Note di Albert Barnes sulla Bibbia
Giobbe 30:29
Sono un fratello per i draghi - Cioè, le mie forti lamentele e le mie grida assomigliano alle dolenti urla di animali selvaggi, o dei mostri più spaventosi. La parola “fratello” è spesso usata in questo senso, per denotare somiglianza sotto ogni aspetto. La parola “draghi” qui ( תנין tannı̂yn ), denota propriamente un mostro marino, un grande pesce, un coccodrillo; o l'animale immaginario con le ali chiamato drago; vedere le note in Isaia 13:22 .
Gesenius, Umbreit e Noyes, rendono questa parola qui sciacalli - un animale tra un cane e una volpe, o un lupo e una volpe; un animale che abbonda di deserti e solitudini, e che fa un grido dolente nella notte. Così il siriaco lo rende un animale somigliante a un cane; un cane selvatico. Castell. Questa idea concorda con la portata del brano meglio del comune riferimento a un mostro marino oa un coccodrillo. “Il Deeb, o Sciacallo”, dice Shaw, “è di un colore più scuro della volpe, e all'incirca della stessa grandezza.
Grida ogni notte nei giardini e nei villaggi, nutrendosi di radici, frutti e carogne”. Viaggi, pag. 247, Ed. Oxford, 1738. È evidente che si intende qualche animale selvatico, distinto per un lugubre verso, o ululato; e il passaggio si accorda meglio con la descrizione di uno sciacallo che con il sibilo di un serpente o il rumore del coccodrillo. Bochart suppone che l'allusione sia ai draghi, perché erigono le loro teste e le loro mascelle sono aperte, e sembrano lamentarsi contro Dio a causa della loro condizione umile e miserabile.
Taylor (Concord.) suppone che significhi sciacalli o thoes, e si riferisce ai seguenti luoghi in cui la parola può essere usata così; Salmi 44:19 ; Isaia 13:22 ; Isaia 34:13 ; Isaia 35:7 ; Isaia 43:20 ; Geremia 11:11 ; Geremia 10:22 ; Geremia 49:33 ; Geremia 51:37 ; Lamentazioni 4:3 ; Michea 1:8 ; Malachia 1:3 .
E un compagno per i gufi - Margine, struzzi. La parola compagno qui è usata in un senso simile a fratello nell'altro membro del parallelismo, per denotare la somiglianza. L'ebraico, qui reso gufi, è, letteralmente, figlie della risposta, o del clamore - יענה בנות b e nôth ya‛ănâh . Il nome è dato a causa del grido lamentoso e luttuoso che viene fatto.
Bochart. Gesenius suppone, tuttavia, che sia a causa della sua avidità e gola. Il nome "figlie dello struzzo". denota propriamente la femmina di struzzo. La frase, tuttavia, è usata per lo struzzo di entrambi i sessi in molti luoghi; vedere Gesenius sulla parola יענה ya‛ănâh ; confronta le note di Isaia 13:21 .

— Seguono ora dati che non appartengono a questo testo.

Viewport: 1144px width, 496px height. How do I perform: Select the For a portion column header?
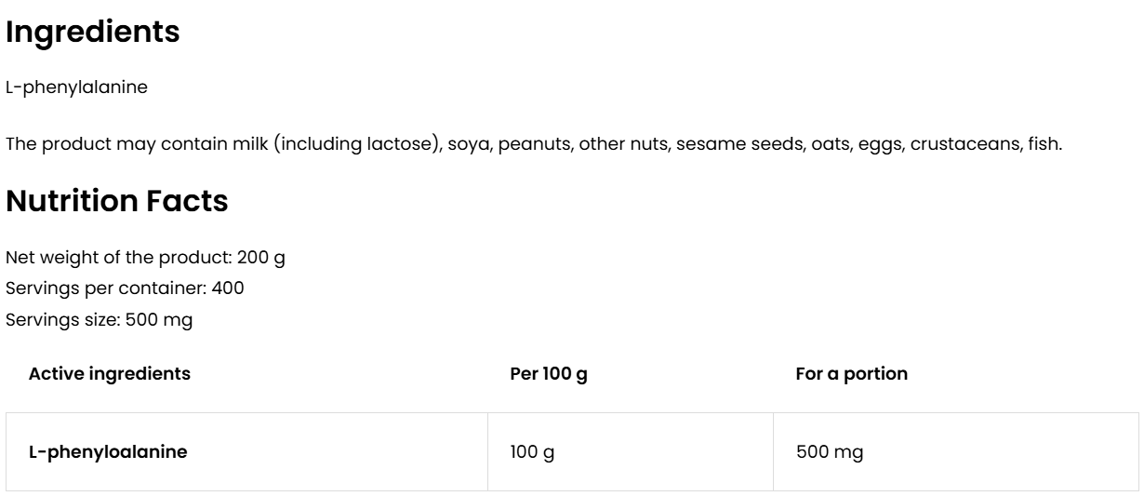tap(851, 374)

Per un esame completo del significato della frase, vedi Bochart, Hieroz. P. ii. L. 2. cap. xiv. pp. 218-231; vedi anche Giobbe 39:13 . Non c'è dubbio che lo struzzo sia qui inteso, e Giobbe intende dire che il suo lutto somigliava al dolente rumore prodotto dallo struzzo nel deserto solitario. Shaw, nei suoi Viaggi, dice che durante la notte “loro (gli struzzi) fanno rumori molto dolenti e orribili; che a volte sarebbe come il ruggito di un leone; altre volte somigliava di più alla voce più rauca di altri quadrupedi, in particolare del toro e del bue. Li ho sentiti spesso gemere come se fossero in agonia».